Because gain- and loss-of-function experiments demonstrated that N-cadherin, β-catenin, αN-catenin, and Arp3 are all required for activity- and cadherin-dependent enhancement of dendrite growth (Figs. 1 J–L and 3 A and C, and Fig. S2 D and E), we tested whether elevating neuronal activity altered the endogenous level of these proteins in DIV 8 neurons. We found increased membrane-associated levels of N-cadherin, β-catenin, αN-catenin, and Arp3 after 4 h K+ treatment (Fig. 4 A and B, and Fig. S3). The increase in N-cadherin, β-catenin, and αN-catenin was still detected after 48 h of high K+ treatment (Fig. 4 A and B, and Fig. S3 A–D), but did not persist for Arp3 (Fig. S3 E and F). Thus, activity promotes membrane association of all endogenous cadherin/catenin complex components and, more transiently, Arp3.

Fig. 4.

Fig. 4.

Neuronal activity increased surface and membrane levels of endogenous N-cadherin. (A) Blot of membrane N-cadherin following K+ treatment in culture. (B) Quantitation: 4 h K+ (1.87 ± 0.24, P < 0.05) and 48 h K+ (2.13 ± 0.28, P < 0.05). (C) Blot of membrane N-cadherin following KA injection in vivo. (D) Quantitation: 4 h KA (1.57 ± 0.12, P < 0.05) and 48 h KA (2.11 ± 0.41, P < 0.05). (E) Blot of surface biotinylated N-cadherin following K+ treatment. (F) Quantitation: 4 h K+ (2.31 ± 0.36, P < 0.05) and 48 h K+ (2.43 ± 0.46, P < 0.05). (G) Blot of whole-cell sample for E. (H) Quantitation: 4 h K+ (0.91 ± 0.08) and 48 h K+ (1.03 ± 0.04). Number of independent sample preparations as indicated in bar graphs. *P < 0.05.
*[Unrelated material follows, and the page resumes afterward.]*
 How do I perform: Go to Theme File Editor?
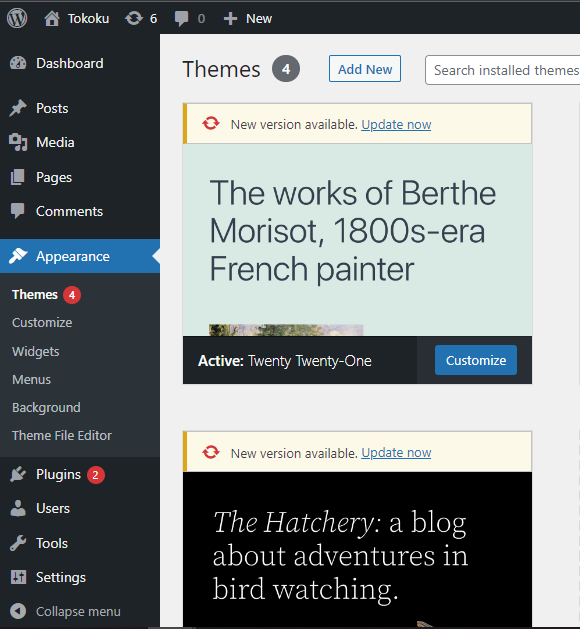point(62,435)
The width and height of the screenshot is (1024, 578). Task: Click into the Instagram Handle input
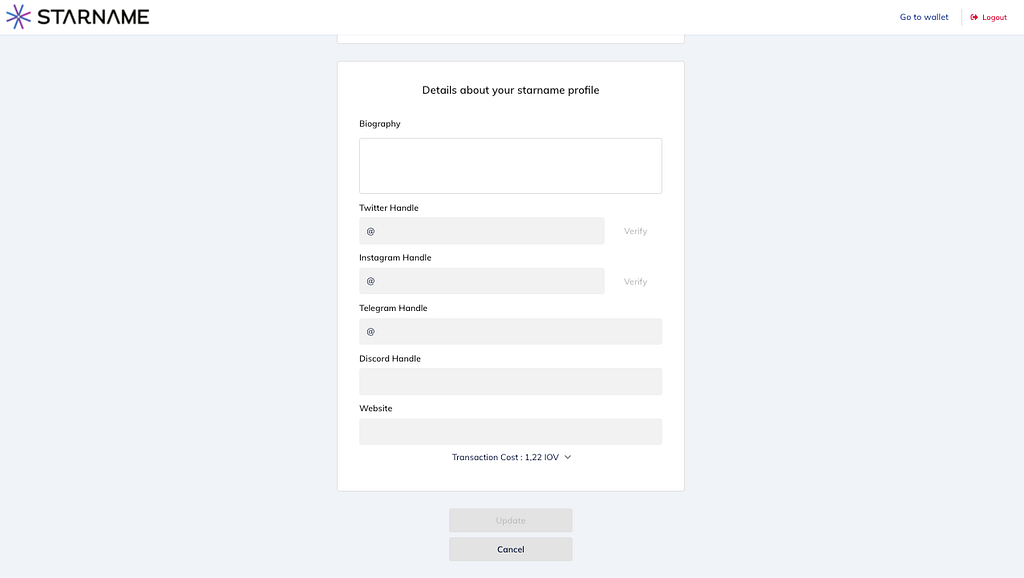point(482,281)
To determine whether activity-dependent increases in membrane N-cadherin could be observed following in vivo manipulation, we systemically injected juvenile rats (P 6–8) with kainic acid (KA), a manipulation that at low dose induces mild seizures and synaptic potentiations (19, 20). As shown in Fig. 4 C and D, N-cadherin protein level increased significantly in the hippocampal membrane fraction of rats treated with KA for 4 or 48 h. A caveat of analyzing samples from the membrane fraction is that it also includes membranes of some intracellular components. Thus, we further verified our results using surface biotinylation assays in DIV 8 neurons. We showed that both 4- and 48-h K+ treatment significantly increased surface biotinylated N-cadherin (Fig. 4 E and F), without affecting the total cellular pool (Fig. 4 G and H). In summary, elevated neuronal activity significantly increased the surface level of N-cadherin, an effect that likely also occurs in vivo.

N-Cadherin Is Specifically Required for Dendrite Maintenance.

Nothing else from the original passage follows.